Data section:
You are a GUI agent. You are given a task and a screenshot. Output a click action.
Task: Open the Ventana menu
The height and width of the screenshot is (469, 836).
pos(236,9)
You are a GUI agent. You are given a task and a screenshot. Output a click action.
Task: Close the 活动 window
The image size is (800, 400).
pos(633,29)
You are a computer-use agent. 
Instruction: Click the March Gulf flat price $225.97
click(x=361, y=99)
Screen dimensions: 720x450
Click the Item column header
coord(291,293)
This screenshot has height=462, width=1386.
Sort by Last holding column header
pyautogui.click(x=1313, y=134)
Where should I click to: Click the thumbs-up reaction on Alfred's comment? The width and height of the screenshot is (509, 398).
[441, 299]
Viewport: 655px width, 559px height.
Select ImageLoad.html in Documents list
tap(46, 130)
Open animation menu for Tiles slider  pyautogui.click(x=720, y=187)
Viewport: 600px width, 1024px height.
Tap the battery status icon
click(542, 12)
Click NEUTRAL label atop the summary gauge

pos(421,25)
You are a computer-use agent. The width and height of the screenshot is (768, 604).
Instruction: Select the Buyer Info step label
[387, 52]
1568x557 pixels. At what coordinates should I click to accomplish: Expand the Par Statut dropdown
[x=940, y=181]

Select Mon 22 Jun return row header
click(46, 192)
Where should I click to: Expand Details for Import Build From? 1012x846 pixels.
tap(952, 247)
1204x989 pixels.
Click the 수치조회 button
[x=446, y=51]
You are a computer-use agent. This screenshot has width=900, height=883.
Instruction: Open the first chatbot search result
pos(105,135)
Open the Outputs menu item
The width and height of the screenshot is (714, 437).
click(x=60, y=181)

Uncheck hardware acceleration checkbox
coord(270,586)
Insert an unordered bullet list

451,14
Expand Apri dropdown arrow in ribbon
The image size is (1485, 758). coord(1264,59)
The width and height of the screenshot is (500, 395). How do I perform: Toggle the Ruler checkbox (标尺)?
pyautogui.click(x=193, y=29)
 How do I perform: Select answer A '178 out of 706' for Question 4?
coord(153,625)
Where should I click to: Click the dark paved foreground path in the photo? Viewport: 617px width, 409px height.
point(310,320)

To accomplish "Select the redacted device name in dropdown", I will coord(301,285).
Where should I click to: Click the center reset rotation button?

Requirement:
For the material, find the number of lines holding the word "agent" and give that figure and nothing more.

Completed task:
5